According to Forge Global, a leading financial services platform, a total of seven of the highest-valued private tech companies are now worth $1.3 trillion on paper, almost double from the previous year.
Leading the way is the AI startup that initiated the AI arms race, Sam Altman’s OpenAI. Forge values the startup at $324 billion, followed by Anthropic at $178 billion, and xAI at $90 billion. All of these notable names have witnessed their valuations soar driven by the AI boom.
According to Forge CEO Kelly, this valuation surge is reflective of actual growth, not just projections.
“We’ve not seen this in the private market ever,” he said. “Companies that are growing at 100%, 200%, 300% on numbers that are already pretty big.”
Forge stated that 19 AI firms have raised $65 billion so far this year, and with the kind of cash they have available, they have little incentive of going public.
“If these stocks are liquid and have access to as much capital as they can get, regulation is probably the only thing stopping them from staying private for as long as they want,” he said.
Rodriques believes that these valuations are “insane” and also admitted that yes, “we are in a bubble.” Nevertheless, he is still betting big.
“You should expect OpenAI to spend trillions of dollars on datacenter construction. We will spend maybe more aggressively than any company who’s ever spent on anything… because we just have this very deep belief in what we’re seeing.”
For this article, we selected AI stocks by going through news articles, stock analysis, and press releases. These stocks are also popular among hedge funds. The hedge fund data is as of Q2 2025.

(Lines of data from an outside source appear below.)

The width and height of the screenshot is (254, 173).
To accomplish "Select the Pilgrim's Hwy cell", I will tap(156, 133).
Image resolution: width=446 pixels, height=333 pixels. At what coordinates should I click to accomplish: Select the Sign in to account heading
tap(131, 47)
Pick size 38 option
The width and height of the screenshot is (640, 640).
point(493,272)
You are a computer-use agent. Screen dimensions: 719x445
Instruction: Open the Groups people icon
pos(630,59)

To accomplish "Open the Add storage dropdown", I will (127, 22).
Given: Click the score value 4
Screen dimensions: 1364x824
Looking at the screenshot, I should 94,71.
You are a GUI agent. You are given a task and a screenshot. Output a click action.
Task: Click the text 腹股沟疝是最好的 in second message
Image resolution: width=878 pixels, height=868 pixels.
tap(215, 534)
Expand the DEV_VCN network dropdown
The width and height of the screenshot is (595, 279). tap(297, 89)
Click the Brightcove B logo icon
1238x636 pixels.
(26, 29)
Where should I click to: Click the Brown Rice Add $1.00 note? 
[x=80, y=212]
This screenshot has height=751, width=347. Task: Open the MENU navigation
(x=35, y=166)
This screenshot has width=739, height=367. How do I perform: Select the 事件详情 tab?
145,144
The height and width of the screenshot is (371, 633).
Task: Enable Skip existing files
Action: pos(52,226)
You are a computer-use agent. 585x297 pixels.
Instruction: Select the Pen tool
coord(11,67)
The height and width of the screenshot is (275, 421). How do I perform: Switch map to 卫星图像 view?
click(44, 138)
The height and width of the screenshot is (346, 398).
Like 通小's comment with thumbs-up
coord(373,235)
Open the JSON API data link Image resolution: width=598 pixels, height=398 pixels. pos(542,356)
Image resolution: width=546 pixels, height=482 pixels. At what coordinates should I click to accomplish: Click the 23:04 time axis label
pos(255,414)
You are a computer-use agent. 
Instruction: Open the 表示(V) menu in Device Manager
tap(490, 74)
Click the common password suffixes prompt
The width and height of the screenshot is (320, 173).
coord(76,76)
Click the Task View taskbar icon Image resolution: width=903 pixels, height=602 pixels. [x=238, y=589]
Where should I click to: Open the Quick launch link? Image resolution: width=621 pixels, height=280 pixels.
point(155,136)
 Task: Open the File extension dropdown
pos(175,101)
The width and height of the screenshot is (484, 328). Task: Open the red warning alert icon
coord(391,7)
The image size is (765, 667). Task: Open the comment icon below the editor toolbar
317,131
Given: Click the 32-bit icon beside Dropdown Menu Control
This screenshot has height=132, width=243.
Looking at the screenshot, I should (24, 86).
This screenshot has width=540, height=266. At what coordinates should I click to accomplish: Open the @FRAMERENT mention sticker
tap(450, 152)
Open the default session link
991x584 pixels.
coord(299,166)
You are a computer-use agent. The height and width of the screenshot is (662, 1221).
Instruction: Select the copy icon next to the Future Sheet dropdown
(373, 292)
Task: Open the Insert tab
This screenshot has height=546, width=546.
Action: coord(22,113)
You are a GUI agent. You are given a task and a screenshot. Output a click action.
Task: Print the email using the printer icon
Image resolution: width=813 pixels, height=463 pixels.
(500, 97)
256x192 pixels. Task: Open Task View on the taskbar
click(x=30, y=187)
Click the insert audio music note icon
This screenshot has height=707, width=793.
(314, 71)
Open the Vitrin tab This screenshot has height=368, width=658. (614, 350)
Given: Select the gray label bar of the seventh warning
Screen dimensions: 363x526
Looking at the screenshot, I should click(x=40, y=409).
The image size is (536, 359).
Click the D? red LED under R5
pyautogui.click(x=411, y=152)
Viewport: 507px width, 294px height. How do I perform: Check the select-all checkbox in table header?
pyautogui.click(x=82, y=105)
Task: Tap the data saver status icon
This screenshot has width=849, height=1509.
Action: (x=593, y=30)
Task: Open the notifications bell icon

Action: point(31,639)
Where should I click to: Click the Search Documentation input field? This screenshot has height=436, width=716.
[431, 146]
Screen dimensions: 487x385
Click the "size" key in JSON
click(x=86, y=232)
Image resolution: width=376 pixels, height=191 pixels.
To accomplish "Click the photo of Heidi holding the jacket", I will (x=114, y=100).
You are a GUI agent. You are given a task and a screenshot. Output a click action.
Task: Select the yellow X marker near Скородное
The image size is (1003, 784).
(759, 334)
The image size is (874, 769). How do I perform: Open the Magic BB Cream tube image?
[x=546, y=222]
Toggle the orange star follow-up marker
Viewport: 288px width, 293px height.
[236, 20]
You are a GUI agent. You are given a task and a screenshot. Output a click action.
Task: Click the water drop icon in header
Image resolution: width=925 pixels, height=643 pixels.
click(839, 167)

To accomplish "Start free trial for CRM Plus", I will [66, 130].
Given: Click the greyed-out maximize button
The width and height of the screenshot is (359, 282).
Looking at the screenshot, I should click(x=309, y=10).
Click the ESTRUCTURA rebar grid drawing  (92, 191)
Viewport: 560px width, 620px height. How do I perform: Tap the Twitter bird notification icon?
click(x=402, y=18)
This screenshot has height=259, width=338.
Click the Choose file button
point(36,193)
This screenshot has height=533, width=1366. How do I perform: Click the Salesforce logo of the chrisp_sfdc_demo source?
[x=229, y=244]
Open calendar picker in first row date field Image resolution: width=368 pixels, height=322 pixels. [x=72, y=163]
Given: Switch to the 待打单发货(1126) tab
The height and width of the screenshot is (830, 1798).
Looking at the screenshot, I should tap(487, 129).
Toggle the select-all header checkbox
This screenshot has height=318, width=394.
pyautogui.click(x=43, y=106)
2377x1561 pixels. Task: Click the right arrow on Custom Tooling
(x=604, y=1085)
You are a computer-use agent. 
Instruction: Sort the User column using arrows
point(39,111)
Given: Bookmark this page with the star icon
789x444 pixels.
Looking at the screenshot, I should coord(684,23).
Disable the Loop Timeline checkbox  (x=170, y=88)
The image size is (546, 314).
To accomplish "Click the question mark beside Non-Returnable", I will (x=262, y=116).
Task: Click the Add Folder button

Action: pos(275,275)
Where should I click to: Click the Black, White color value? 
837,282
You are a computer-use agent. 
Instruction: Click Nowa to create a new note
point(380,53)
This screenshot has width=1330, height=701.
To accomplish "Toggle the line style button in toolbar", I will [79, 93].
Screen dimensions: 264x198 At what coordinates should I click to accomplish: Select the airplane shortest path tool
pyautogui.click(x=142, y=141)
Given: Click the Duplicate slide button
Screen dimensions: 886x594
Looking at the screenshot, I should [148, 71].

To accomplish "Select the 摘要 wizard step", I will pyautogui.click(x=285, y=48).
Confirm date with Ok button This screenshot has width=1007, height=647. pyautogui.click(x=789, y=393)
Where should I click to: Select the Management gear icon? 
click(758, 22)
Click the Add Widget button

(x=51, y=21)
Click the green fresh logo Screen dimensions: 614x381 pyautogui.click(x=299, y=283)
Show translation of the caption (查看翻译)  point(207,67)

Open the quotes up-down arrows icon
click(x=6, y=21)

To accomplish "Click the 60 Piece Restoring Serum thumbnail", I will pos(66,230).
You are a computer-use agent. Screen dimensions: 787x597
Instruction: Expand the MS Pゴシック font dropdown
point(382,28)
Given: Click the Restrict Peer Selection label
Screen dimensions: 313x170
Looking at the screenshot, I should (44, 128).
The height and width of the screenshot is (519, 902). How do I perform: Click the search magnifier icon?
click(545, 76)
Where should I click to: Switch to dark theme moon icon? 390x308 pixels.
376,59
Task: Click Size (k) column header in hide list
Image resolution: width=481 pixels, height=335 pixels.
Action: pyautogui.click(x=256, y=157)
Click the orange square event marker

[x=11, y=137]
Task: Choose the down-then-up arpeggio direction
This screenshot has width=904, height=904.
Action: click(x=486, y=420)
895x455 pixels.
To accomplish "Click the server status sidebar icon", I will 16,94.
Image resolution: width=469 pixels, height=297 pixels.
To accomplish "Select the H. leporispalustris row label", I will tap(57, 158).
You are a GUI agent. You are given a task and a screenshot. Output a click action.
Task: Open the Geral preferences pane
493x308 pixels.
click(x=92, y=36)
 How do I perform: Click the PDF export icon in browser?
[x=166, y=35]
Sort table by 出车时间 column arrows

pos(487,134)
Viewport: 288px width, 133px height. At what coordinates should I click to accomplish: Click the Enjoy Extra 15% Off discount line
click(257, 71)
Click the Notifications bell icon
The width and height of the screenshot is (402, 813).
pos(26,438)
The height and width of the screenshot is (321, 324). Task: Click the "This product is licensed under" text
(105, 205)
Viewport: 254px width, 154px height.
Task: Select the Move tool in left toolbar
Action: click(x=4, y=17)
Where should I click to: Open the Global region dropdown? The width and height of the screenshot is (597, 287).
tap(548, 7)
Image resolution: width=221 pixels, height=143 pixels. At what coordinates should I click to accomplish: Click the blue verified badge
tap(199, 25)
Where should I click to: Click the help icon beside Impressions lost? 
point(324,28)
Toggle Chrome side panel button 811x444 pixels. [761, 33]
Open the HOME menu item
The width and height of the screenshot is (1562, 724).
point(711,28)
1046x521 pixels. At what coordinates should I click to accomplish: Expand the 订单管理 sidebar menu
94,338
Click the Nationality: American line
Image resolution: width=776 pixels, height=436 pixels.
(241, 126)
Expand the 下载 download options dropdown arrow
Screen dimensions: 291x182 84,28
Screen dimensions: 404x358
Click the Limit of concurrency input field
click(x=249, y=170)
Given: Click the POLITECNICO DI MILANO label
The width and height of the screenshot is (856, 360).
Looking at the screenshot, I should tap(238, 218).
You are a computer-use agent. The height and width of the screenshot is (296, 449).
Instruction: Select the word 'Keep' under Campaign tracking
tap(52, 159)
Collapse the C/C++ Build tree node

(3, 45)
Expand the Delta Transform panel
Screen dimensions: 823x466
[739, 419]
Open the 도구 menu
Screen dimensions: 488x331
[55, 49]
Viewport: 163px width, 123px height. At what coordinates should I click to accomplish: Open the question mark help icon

Why are we interested in the stocks that hedge funds pile into? The reason is simple: our research has shown that we can outperform the market by imitating the top stock picks of the best hedge funds. Our quarterly newsletter’s strategy selects 14 small-cap and large-cap stocks every quarter and has returned 373.4% since May 2014, beating its benchmark by 218 percentage points (see more details here).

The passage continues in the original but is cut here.